After some shopping around at a few local body shops and custom shops,
he wandered into my office. After speaking to him at some length, (it
felt like a job interview) about my experience with hot rods, muscle
cars and drag racing (my family owned Winterport Drag way in Winterport
Maine for 12 years) and speaking with Dave for a while Jim decided
that he trusted us with the chore of painting the car... as all
projects do this one snowballed from a mild custom paint job to a frame
off resto-mod.
Jim DeWolfe was a budding car guy, he had
purchased a Chevelle SS, a 1968 big block Chevelle SS. The problem with
the Chevelle is that it was just another Chevelle, he wanted it to stand
out and be different so he brought it to us to see what we were about.
All of us being major gear heads and muscle car nuts finally
rubbed off onto Jim and soon a full blown project was in the works.
We started by completely disassembling the entire car, and within
a month (again working mostly nights and weekends) we had a bare frame
sitting on a lift in the shop. I ground down all the welding slag from
the original assembly and prepped it for paint. We hung the frame in
the booth and applied a fresh coat of single stage black urethane.
Everything on the frame was replaced except for the front upper and
lower control arms and factory spindles. We used Eibach prokit
springs, SSBC 12" front disc conversion, Hellwig hd swaybars and
Edelbrock tubular lower and turnbuckle uppers (that just happened to
be powder coated the correct red) along with chassis stiffeners to go
with the East Coast Performance sourced DTS 12 bolt that was fitted
with 9inch ford tube ends that allowed us to attach the SSBC 11" rear brake
kit with e brake. Before putting the body back on we ran the stainless
brake lines, ½ aluminum fuel line, set the gas tank in place, and prepped the bottom
of the floor for bed liner. All the brake hardware and the shocks were
painted the matching candy red from SEM color horizons. The Merlin 509's
block was painted the base silver bolted to the TCI turbo 400 and set in place
on energy suspension mounts. Whats funny is Jim originally ordered Merlins 572.
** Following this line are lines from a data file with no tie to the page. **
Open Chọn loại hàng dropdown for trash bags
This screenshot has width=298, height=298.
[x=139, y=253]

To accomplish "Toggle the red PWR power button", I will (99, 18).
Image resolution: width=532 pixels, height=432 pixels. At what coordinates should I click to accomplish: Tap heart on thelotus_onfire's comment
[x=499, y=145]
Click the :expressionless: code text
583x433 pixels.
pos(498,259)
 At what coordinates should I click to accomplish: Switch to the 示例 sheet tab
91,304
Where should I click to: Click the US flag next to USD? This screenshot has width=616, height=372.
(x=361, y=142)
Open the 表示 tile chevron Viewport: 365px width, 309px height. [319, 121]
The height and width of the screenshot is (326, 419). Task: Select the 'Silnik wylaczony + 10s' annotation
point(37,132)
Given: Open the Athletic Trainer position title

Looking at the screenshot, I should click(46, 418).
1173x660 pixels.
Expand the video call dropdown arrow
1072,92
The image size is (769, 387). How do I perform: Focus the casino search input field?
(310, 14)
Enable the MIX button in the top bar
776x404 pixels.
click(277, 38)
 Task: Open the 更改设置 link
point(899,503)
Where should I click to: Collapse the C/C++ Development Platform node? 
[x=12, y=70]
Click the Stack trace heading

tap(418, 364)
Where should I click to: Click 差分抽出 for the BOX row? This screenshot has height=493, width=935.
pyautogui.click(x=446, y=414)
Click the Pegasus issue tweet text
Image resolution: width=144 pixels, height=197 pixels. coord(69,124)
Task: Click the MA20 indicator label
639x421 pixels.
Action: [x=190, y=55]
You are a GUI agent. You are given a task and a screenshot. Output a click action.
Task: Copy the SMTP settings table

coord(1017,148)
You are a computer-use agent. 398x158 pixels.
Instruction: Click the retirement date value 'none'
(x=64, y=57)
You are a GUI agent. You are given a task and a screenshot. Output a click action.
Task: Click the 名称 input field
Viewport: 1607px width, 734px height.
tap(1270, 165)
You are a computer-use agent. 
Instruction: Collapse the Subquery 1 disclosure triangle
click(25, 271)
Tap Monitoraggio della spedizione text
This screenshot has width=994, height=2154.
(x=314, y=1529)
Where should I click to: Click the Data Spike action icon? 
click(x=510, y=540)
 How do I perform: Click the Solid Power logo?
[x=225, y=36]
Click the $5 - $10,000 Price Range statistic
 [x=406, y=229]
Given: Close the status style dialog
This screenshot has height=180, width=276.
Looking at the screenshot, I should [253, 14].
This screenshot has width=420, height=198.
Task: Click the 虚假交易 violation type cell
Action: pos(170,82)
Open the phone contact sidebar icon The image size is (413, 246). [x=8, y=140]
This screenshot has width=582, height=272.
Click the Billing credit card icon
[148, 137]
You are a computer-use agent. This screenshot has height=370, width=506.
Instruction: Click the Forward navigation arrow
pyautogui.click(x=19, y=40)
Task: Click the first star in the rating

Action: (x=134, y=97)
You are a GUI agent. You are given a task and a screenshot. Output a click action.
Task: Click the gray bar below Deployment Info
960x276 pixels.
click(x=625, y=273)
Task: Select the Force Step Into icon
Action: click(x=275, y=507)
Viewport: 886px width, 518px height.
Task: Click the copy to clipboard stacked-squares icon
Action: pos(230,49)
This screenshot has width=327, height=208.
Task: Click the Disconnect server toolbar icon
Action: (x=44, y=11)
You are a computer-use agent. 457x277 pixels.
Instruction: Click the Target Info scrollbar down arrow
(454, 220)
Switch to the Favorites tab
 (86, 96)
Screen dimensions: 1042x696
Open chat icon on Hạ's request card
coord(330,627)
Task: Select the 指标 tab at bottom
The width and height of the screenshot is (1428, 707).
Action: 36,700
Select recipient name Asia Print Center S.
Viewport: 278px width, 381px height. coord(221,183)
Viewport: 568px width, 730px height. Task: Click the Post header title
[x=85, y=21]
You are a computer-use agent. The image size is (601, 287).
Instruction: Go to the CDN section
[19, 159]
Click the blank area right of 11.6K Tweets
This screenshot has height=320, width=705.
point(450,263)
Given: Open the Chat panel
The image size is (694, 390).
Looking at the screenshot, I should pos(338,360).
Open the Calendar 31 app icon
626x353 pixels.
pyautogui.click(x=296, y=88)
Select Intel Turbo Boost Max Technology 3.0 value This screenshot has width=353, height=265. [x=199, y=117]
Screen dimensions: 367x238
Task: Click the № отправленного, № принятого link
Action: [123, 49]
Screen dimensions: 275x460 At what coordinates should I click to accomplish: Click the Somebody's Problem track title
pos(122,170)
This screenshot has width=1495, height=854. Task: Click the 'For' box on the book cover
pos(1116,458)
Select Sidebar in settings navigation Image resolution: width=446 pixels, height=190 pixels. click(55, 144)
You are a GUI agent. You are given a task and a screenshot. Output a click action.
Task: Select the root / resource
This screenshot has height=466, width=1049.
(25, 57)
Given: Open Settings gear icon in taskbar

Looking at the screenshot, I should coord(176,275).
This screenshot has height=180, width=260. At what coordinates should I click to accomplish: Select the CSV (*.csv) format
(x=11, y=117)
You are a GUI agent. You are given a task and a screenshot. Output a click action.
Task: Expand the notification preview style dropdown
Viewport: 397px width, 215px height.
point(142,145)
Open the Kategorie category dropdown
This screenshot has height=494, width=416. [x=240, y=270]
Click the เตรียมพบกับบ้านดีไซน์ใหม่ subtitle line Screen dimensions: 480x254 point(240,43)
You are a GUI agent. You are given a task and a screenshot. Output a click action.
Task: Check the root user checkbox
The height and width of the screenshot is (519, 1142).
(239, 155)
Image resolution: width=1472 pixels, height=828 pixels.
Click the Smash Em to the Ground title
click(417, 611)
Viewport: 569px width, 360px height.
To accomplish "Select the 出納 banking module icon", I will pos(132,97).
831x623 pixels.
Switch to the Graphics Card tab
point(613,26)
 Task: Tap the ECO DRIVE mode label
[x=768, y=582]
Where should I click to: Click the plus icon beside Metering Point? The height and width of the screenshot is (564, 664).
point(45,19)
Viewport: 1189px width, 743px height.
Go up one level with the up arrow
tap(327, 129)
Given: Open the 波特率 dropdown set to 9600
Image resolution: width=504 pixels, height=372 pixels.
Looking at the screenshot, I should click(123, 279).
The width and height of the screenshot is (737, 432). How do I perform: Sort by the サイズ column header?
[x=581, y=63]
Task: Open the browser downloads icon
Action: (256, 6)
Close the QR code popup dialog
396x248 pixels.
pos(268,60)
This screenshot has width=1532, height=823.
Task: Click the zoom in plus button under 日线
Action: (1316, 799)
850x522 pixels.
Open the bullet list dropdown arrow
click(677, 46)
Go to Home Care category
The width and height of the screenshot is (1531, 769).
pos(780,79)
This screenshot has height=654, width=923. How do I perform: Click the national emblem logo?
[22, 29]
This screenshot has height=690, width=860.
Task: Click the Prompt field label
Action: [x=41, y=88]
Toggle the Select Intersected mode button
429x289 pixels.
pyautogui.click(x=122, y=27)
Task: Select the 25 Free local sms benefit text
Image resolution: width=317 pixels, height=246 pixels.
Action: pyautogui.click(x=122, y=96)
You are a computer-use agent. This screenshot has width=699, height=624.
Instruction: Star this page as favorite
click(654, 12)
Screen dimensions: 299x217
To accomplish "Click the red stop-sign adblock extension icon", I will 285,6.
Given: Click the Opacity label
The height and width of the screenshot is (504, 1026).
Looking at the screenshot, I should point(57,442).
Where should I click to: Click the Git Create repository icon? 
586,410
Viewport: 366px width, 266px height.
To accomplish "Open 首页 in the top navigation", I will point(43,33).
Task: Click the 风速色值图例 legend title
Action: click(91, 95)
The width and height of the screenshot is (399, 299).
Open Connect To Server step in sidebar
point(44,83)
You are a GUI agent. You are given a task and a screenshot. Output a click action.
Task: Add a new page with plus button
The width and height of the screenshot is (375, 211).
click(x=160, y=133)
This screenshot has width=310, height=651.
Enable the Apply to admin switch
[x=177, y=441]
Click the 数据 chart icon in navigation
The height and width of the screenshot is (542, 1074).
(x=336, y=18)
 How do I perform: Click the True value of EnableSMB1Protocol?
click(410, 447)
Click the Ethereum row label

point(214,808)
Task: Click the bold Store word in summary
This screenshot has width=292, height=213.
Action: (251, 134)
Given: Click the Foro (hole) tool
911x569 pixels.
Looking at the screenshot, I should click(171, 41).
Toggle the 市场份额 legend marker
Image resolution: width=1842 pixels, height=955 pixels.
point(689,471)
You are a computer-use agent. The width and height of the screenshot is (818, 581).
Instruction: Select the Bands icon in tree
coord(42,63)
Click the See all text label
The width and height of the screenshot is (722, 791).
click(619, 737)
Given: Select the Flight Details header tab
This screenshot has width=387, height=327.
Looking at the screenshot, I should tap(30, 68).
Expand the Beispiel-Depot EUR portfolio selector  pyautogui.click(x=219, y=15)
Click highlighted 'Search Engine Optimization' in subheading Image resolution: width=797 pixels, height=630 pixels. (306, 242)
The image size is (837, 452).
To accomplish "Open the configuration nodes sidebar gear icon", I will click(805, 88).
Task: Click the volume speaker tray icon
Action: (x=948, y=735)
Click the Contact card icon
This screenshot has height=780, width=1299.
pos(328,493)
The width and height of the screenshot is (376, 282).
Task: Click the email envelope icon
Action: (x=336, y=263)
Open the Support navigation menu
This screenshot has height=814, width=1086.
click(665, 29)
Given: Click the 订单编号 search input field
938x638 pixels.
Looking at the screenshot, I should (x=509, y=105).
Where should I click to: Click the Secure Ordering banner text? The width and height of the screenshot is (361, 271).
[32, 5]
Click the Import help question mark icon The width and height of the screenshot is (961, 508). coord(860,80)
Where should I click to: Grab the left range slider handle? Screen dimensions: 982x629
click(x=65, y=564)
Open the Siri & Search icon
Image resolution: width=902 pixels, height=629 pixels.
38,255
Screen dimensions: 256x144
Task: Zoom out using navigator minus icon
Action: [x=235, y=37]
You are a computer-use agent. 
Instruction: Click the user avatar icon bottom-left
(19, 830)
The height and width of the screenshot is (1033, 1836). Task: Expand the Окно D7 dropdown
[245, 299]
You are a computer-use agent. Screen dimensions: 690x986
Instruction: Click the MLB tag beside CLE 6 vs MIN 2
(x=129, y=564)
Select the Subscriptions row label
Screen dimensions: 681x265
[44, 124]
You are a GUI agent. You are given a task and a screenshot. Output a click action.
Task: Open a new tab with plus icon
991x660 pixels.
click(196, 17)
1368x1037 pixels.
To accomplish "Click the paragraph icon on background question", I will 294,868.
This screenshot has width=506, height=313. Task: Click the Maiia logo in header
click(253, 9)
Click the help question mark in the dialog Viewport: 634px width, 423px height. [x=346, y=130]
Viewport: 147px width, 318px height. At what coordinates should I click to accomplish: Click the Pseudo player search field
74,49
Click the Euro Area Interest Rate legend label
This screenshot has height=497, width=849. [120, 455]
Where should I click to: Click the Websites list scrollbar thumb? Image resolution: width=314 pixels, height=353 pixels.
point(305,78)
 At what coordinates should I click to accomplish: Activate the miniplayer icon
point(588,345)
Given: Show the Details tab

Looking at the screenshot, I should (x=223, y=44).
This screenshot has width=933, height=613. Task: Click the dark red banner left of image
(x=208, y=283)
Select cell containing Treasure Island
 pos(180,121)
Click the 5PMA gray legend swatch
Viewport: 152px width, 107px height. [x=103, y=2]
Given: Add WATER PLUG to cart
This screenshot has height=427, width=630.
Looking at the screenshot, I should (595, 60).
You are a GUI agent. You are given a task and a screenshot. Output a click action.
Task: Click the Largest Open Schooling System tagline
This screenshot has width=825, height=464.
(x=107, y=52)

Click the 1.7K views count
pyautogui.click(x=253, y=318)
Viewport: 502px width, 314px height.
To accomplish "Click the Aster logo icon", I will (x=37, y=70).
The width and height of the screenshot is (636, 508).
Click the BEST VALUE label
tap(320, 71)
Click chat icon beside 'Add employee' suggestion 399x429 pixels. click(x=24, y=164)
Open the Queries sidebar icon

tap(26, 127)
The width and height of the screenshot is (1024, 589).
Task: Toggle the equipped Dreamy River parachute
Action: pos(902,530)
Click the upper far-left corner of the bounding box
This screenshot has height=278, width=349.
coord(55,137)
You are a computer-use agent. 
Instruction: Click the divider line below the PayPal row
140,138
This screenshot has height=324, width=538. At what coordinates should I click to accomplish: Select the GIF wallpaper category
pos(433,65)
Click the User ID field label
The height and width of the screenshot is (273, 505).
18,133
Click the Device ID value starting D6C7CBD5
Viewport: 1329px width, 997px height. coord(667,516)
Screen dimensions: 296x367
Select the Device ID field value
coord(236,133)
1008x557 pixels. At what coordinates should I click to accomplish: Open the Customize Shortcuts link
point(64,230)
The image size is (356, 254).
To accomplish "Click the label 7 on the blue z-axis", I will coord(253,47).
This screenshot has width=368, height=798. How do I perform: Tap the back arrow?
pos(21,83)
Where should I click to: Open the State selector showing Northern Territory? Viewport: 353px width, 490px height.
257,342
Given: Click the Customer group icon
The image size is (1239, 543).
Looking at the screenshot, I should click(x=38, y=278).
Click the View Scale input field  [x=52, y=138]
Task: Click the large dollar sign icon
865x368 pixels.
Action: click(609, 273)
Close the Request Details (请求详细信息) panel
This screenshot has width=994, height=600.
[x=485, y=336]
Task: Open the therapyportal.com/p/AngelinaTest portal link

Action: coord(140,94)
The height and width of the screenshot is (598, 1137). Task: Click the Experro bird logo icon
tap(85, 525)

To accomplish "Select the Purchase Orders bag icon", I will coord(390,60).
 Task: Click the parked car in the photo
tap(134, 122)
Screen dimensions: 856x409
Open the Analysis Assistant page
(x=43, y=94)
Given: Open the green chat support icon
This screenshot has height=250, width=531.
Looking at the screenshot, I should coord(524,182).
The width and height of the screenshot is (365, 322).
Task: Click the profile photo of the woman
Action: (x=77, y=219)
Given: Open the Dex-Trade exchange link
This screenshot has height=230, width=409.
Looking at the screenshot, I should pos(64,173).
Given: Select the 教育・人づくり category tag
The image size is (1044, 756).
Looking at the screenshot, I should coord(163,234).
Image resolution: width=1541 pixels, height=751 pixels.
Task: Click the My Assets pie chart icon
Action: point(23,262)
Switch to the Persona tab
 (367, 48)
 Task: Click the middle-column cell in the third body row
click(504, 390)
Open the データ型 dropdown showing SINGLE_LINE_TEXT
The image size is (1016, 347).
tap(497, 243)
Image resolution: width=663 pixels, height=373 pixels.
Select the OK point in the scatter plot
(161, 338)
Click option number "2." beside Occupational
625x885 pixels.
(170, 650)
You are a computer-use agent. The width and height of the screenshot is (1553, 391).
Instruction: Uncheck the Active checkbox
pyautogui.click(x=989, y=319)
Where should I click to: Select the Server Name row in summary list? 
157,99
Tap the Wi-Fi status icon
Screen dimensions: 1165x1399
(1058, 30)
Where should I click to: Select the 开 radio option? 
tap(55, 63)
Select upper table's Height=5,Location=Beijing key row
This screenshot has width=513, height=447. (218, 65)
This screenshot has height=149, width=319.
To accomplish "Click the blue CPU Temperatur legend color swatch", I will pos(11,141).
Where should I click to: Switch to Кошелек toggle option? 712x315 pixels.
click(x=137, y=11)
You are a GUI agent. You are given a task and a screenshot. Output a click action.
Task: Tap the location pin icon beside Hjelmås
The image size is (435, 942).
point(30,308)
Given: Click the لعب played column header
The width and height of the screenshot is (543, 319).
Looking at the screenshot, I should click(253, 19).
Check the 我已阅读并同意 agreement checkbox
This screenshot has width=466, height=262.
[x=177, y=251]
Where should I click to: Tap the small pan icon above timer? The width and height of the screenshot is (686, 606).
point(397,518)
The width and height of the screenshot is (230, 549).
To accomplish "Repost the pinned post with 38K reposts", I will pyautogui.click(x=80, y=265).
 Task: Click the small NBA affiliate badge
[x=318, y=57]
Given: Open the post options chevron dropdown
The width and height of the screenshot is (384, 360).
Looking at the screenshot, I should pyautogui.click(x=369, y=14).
Then the rear end was connected to the transmission via a color matched
Williams Brothers driveshaft. Next the body was lowered onto the fresh
chassis, once the body was bolted down on some more of energy
suspensions products, we set to straighten out the body from its 40
year life. Dave stripped the body to metal and aligned all the panels
before applying the high build primer letting one of the techs
final block the car and prep it for paint. We commissioned Tommy Mcneil
from Bonehead designs in Gilmington Iron Works New Hampshire to lay out the
awesome tribal flame job, before he was done he applied a drop shadow, and
outlined the flames with process blue.
The flames and pin striping also go into the door jambs, and for a finishing
touch Tommy also applied a little hot rod pin striping around the trunk lock.
Finishing touches on the outside include all new chrome trim, weatherstripping, and
new Hella headlights. On the inside we went mostly stock with a reconditioned
gauge cluster, a couple auto meter gauges, Scat Pro Car seats, new
carpet and trim panels, along with recovered rear seat, and a Budnik
steering wheel for some flash. Dan Mayhew installed a kickin' sound system
inside with a glove box mounted eclipse head unit, which also controls
Jims I-pod, two kicker amps, and two kicker subs in the trunk in a box
that Jim built himself, with some mids and highs in the kick panels
and rear deck. For rolling stock, we chose 20x8 and 20x10 Coddington
smoothie IIs with 255-35s up front and 295-30s out back.
Todd Lapointe finished up the mechanical aspects including Lokar
cables and braided stainless flexi lines for the brakes, got everything
adjusted and tweaked. After an alignment, and a tune by the local carb guru we were
ready for a road test, and let me tell you this thing is fast..
This car was built in about 9 months of nights and weekends, it was a total
team effort, and it was a pleasure to work with someone who didn't mind spending the
money it took to make the build correct.